La politica e la critica radicale

La politica è il quadro che ordina il dinamismo naturale della società e delle sue forme di socialità. Allucinazione formale che ha senso soltanto dentro l’area del con/senso. Essa prende corpo e significato proprio da quest’area nella quale i suoi dispositivi teorici sono pressoché infallibili, o in termini storici, attendibili. Dentro quest’area il capitale falsifica qualunque parte rendendola complementare a sé. Stornando la forma dialettica che parla di una reciprocità delle parti. Parte falsificata che appare, in teoria, antagonista alla gestione del dominio, in pratica, surrogato rozzamente approssimativo del tutto e sempre inattuale. Il comunismo, come la rivoluzione, devono sempre venire. La stessa sinistra estrema, nella sua intossicazione, non riesce a rendersi conto di perché la critica, invece, ne affermi perentoriamente l’esistenza come la parte rimasta in sospeso del reale, socialità che non sta in qualche posto, ma proprio nella parte che si afferma differente.

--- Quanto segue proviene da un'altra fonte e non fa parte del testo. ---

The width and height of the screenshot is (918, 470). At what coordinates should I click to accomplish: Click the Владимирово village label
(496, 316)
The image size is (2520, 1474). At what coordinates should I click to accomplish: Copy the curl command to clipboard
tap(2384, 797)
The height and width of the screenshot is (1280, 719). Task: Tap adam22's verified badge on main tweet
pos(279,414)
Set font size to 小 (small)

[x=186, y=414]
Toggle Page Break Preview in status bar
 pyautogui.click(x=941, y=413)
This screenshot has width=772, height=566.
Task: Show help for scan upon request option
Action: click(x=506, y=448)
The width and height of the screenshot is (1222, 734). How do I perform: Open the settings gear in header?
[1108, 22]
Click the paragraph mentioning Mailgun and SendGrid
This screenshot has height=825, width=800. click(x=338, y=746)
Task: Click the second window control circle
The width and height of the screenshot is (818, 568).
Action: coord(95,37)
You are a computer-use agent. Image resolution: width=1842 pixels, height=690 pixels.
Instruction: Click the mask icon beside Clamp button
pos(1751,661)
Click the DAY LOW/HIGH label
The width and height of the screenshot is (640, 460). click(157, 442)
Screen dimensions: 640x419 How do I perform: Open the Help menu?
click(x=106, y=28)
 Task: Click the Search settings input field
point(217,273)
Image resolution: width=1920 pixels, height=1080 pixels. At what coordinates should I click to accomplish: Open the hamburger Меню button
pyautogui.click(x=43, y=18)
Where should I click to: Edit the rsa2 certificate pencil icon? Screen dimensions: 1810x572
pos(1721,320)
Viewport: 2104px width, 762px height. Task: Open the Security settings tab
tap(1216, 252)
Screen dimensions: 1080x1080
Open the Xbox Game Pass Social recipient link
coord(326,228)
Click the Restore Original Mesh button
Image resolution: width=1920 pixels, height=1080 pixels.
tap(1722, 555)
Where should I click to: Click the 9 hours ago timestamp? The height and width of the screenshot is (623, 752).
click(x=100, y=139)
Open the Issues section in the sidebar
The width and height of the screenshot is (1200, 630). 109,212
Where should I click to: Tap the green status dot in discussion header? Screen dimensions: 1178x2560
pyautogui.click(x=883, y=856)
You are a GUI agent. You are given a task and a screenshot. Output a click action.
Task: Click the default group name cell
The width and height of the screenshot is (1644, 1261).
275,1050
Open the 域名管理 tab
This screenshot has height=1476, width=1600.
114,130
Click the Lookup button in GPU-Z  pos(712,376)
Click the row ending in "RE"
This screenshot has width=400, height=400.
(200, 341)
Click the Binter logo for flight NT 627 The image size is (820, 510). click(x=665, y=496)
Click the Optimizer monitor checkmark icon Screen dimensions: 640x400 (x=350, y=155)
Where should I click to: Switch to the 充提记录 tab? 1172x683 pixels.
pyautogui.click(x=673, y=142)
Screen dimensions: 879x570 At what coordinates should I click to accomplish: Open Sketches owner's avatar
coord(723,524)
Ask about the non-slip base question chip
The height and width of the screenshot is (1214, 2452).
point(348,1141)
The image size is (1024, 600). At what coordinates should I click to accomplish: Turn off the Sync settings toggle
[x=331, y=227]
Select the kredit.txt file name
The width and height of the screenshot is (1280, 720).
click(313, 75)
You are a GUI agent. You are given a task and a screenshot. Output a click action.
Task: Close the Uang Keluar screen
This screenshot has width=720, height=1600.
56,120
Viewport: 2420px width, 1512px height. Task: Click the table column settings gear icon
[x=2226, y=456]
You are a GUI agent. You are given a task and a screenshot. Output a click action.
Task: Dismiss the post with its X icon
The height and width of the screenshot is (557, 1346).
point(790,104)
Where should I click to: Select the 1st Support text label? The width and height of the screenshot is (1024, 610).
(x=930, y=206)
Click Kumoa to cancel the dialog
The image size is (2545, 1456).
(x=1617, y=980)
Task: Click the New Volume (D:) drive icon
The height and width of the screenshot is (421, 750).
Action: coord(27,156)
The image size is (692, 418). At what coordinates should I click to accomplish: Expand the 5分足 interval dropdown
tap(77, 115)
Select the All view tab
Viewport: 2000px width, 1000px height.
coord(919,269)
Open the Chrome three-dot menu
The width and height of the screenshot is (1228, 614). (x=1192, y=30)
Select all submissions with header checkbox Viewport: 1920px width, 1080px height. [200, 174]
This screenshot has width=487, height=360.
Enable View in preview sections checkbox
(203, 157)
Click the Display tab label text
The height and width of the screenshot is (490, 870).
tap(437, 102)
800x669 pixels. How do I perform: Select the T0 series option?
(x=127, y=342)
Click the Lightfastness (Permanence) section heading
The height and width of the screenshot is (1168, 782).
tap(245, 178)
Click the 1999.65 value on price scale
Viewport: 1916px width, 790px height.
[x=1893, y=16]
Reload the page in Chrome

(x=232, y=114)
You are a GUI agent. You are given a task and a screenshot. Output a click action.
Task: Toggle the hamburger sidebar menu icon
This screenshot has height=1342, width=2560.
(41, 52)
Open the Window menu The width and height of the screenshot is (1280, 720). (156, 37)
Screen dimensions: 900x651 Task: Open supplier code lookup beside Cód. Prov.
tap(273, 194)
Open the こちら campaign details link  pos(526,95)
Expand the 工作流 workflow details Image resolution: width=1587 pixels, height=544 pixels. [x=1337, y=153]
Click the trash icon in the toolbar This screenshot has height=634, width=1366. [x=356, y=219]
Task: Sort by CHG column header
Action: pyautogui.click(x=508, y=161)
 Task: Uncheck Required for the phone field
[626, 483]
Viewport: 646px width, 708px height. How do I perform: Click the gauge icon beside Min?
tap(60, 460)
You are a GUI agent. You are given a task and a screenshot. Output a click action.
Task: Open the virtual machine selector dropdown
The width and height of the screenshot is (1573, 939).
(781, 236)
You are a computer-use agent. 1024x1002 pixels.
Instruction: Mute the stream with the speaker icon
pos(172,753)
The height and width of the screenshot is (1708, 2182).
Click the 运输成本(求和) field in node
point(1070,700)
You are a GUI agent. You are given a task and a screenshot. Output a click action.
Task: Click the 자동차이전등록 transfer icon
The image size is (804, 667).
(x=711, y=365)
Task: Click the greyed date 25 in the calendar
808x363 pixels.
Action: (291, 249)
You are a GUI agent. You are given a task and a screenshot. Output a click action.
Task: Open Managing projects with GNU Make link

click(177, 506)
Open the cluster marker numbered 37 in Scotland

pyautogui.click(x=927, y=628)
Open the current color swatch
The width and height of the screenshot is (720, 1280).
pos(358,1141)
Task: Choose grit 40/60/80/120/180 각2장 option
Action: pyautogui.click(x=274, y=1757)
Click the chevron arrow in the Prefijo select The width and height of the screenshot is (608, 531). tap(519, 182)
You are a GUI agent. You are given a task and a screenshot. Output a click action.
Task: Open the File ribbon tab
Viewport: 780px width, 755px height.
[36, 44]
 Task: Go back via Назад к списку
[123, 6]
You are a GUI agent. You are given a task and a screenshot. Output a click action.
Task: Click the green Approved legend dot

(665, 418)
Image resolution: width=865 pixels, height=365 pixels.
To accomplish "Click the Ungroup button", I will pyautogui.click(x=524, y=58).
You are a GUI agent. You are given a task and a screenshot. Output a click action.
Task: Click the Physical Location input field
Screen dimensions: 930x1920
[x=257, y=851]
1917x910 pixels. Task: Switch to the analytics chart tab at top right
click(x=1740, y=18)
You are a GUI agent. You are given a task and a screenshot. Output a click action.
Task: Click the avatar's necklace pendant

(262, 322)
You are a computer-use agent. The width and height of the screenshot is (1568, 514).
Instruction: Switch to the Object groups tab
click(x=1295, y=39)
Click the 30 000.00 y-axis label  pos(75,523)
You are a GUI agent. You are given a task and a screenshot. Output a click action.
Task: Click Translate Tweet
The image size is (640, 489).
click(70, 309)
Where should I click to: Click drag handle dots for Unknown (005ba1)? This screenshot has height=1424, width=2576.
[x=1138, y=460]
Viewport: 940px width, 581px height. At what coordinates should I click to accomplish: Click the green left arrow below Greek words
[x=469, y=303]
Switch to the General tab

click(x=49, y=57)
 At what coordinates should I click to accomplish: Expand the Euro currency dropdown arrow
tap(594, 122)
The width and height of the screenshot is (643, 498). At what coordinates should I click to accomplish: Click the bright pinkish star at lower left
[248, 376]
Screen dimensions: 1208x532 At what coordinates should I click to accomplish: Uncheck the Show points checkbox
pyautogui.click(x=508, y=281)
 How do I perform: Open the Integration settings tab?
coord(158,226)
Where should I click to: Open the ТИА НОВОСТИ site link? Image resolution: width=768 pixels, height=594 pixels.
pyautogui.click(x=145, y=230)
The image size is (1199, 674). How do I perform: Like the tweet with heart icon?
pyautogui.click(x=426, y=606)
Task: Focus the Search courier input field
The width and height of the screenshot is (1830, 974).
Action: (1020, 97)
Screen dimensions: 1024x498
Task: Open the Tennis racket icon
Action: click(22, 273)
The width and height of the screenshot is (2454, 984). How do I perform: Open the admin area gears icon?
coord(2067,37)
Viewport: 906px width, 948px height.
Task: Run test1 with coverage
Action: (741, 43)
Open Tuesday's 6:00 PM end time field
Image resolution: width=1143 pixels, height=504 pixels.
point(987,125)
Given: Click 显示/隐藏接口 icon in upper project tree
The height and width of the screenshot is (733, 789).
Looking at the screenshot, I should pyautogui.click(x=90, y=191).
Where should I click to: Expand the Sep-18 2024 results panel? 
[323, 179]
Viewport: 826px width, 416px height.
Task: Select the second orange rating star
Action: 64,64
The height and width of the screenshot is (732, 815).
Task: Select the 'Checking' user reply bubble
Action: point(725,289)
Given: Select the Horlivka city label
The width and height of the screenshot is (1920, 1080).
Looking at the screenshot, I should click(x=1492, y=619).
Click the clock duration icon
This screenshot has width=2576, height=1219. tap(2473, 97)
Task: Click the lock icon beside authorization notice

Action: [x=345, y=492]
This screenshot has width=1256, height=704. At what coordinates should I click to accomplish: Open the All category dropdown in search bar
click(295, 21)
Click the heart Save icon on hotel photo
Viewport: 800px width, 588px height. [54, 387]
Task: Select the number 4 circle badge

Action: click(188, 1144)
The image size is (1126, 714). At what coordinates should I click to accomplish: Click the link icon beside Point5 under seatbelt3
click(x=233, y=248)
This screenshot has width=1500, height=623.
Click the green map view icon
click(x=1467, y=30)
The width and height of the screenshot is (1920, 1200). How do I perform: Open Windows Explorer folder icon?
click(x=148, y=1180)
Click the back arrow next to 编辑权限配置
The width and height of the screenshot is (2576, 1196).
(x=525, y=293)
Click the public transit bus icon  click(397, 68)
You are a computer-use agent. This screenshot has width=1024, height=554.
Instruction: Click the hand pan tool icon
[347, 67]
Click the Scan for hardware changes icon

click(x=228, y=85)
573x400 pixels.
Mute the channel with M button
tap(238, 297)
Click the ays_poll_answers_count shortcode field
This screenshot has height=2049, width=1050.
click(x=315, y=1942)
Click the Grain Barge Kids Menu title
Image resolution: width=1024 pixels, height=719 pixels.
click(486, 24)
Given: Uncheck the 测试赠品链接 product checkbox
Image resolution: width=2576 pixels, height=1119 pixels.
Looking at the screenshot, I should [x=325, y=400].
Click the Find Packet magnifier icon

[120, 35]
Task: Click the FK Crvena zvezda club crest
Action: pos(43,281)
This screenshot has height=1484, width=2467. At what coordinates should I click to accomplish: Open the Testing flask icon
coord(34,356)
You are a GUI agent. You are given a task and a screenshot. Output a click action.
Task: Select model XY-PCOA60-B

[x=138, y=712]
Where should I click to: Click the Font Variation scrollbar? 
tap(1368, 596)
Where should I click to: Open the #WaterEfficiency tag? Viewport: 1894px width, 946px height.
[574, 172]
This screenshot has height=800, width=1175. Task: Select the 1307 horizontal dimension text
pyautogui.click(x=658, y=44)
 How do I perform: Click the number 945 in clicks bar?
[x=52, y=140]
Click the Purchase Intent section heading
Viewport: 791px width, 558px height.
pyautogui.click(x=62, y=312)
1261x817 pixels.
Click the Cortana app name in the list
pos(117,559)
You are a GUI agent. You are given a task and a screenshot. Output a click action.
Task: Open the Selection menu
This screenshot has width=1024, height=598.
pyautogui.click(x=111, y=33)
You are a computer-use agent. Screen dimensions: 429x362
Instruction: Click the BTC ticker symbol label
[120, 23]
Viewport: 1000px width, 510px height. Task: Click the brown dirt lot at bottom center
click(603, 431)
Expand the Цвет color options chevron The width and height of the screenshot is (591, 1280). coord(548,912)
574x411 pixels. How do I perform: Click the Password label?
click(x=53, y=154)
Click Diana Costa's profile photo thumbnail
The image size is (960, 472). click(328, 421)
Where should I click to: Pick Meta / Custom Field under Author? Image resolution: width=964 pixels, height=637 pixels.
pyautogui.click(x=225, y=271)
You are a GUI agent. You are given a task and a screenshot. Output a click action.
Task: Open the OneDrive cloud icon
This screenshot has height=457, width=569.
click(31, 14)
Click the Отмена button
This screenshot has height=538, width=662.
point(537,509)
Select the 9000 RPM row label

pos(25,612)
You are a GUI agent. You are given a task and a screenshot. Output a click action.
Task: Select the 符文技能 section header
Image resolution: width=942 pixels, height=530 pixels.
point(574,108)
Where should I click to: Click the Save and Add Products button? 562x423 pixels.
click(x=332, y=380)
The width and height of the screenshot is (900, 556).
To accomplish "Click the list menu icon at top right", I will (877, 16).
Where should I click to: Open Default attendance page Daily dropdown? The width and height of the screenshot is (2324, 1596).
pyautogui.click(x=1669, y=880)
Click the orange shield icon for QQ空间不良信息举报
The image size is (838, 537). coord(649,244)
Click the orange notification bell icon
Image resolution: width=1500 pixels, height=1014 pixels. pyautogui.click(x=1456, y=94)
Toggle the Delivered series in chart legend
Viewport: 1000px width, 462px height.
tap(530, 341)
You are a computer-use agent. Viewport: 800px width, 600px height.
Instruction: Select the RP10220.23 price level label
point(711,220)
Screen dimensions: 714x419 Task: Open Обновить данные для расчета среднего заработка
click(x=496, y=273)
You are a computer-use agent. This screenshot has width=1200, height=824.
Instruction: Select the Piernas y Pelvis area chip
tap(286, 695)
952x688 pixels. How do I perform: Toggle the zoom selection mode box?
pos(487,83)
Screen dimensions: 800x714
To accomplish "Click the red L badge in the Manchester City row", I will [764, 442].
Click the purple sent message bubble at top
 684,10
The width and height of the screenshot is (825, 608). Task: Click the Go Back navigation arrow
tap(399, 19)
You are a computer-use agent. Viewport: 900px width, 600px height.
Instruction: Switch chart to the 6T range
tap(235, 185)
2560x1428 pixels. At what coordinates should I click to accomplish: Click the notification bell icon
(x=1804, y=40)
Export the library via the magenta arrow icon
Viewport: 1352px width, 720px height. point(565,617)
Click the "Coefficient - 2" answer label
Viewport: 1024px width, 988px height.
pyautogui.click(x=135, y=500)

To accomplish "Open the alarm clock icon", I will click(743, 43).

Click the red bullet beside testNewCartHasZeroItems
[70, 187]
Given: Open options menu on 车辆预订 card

La politica sospende il reale. Questa condizione è prioritaria a qualunque manifestazione del politico. Ironia dei civilizzati e delle sedicenti avanguardie delle sue lotte! La sospensione del reale non è senza scopo. La politica non è mai gratuita. Questa sospensione serve ad introdurre le norme e le convenzioni della burocrazia dominante, ad estendere i suoi controlli (attraverso i processi di politicizzazione), a dare un corpo ideologico alle sue credenze che appaiono sempre sensate in prima istanza: dalle lotte terzomondiste alla gestione dell’utero nelle donne.
La politica non è mai pratica, ma sempre pratica della politica. Essa, cioè, non è neppure l’eccezione che conferma la regola, ma la regola che conferma il gioco. In questo senso diciamo che l’oltranzismo non ha spazio che dietro di sé, diventando politica. In questa regola che conferma il gioco, infine, si denuncia un altro aspetto ancora della politica: quello di candidarsi come l’unica forma di analisi attendibile del sociale. Da questo stallo ideologico non c’è scampo. Per questo che la critica non riconosce come distinte (anche se distinguibili) le posizioni politiche assunte dalla sinistra (dal partito alle frange estreme). La critica, infatti, non è una posizione limite del politico, ma l’altra scena smascherata dal rimosso.
Nessuno può essere impunemente critico nella sfera del politico e sopravvivere tollerato dentro il proprio ceto o nella nazione di cui parla la lingua e sopporta le abitudini.
La critica non riconosce il carattere distintivo di necessità. In questo senso prosegue una tradizione che era propria delle teorie del comunismo rivoluzionario. Il tempo imperfetto sta ad indicare che la teoria rivoluzionaria classica è infettata dalle mode con le quali la realtà del dominio capitale ha sfiancato il suo stesso movimento.